Before anyone, I had to meet Oded’s (my husband) grandmother and grandfather. Without their approval, our relationship was doomed. Luckily, I passed.
Aliza and Naftali, his grandparents, turned into my grandparents. Not long after we met, I was introduced to Aliza’s famous pugachas. I didn’t get the hype; they were hard and had a strong margarine after-taste. Not for me, I told Oded, who politely told me I would be going against the entire family with my pugacha opinion.
A few months back, Aliza decided to make the pugachas with butter, just like her mother did for her as a child in Hungary. And then I was hooked.
By random chance one Saturday evening, Aliza sat down and told us her and Naftali’s memories of the pugachas, stories that even Oded never heard. I was left speechless. I knew from that moment that I would have to videotape her, making them and telling those exact stories she had just told me.
For days I walked around with the feeling of awe how those cookies had served as something so meaningful in her life, cookies that represent family- a family that once was and disintegrated into the atrocities of the holocaust, and the family which she created for herself, here in Israel.
The day I came back home from the shoot, I brought a bag full of pugachas. Eviatar, my oldest son had invited some friends over after school. When I took out the bag of cookies, he grabbed it from me and started to offer his friends the goods, like a seller in the local market, “Who wants my great-grandmothers pugachas…the best in the world..who wants??”
I stood aside as watched as they devoured her cookies.

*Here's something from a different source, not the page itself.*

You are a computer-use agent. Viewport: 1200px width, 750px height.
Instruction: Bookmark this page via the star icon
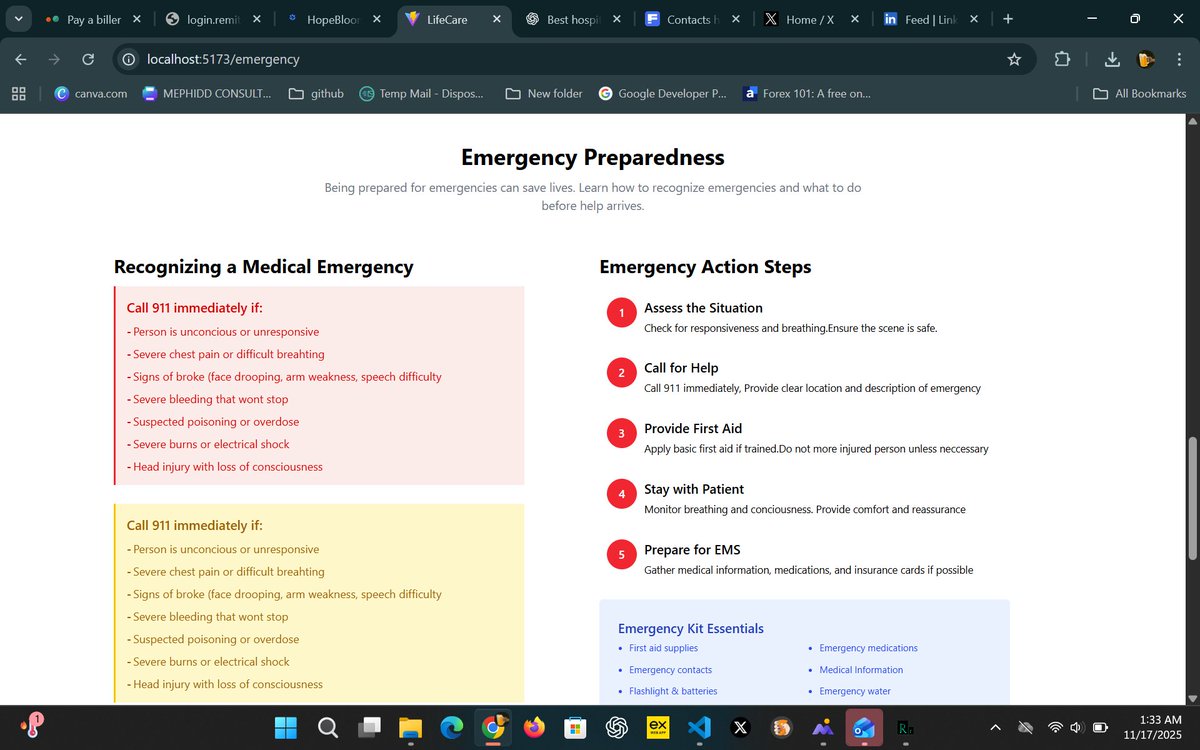[x=1014, y=59]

It was her win. Her great grandson was passing out her cookies, the same cookies that she made with her grandmother, 70 years prior.
This video is just the beginning of our hope to tell continue telling stories through food-to document those who unfortunately will not be with us much longer, and to commemorate history through food and story-telling.

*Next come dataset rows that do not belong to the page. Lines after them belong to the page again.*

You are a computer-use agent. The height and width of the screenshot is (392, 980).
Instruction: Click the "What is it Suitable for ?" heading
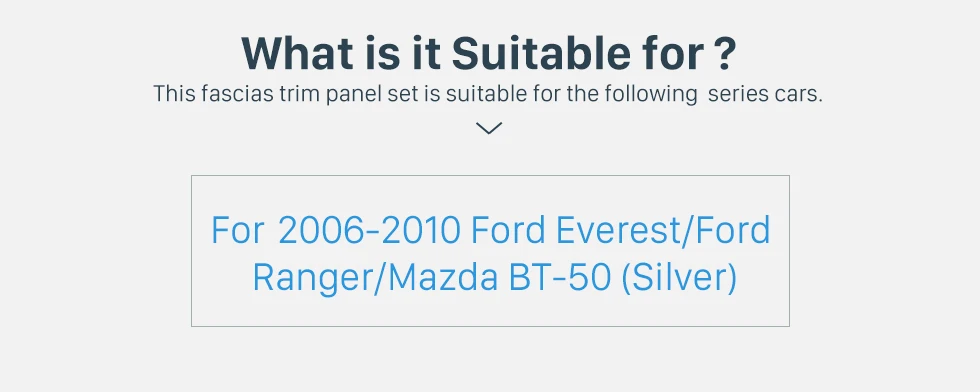click(489, 53)
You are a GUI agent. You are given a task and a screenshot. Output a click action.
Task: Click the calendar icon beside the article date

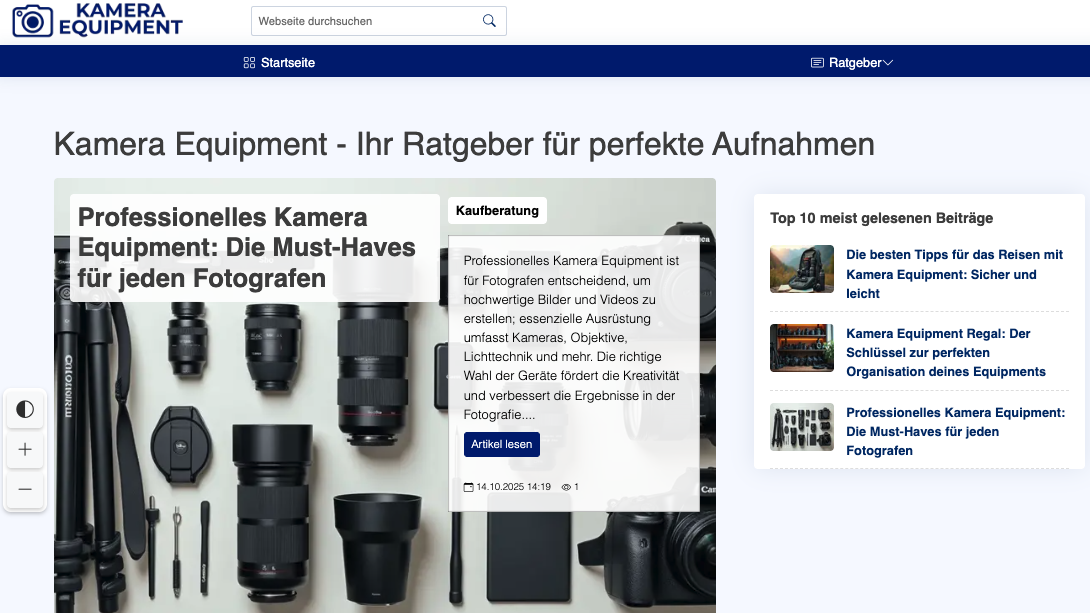[468, 486]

If you are reading this, and you have a grandmother/father or relative with a story and a recipe that you think is worthy of documenting, we would love to hear about it, taste it and video it. So get in touch with us via comment or email.
Putting aside Aliza’s amazing story for a moment- objectively these cookies are quite the consensus. Everyone who tastes them loves them, even though they are so simple, in their taste and texture. They are crispy on the outside and flaky on the inside and have a rich buttery flavor. They have just the right sweetness and are perfect next to a hot cup of tea.
Ingredients for about 70 cookies:
4.5 cups all purpose flour
1 cup self-rising flour
14 oz./400 grams butter, cut into cubes, at room temperature
1 cup sugar
A pinch of salt
2 eggs + 1 egg, beaten, for brushing
1/4 teaspoon dry instant yeast
- Sift both flours into a mixing bowl. Add the rest of the ingredients and mix using a paddle attachment for about 2-3 minutes, until soft dough is formed. It’s recommended (but not a must) to refrigerate the dough for 30 minutes before baking.
- Preheat oven to 350F/180C.
- Working on a well floured surface, roll out the dough to out to 1-inch/3 cm. thick. Use a knife to gently make diagonal lines, horizontally and then vertically.
- Using a 1-inch/3 cm. cookie cutter, cut out cookies
- Place cookies on a baking sheet lined with parchment paper. Brush with the beaten egg
- Bake for 25-30 minutes, until golden brown. Allow to cool to room temperature before serving.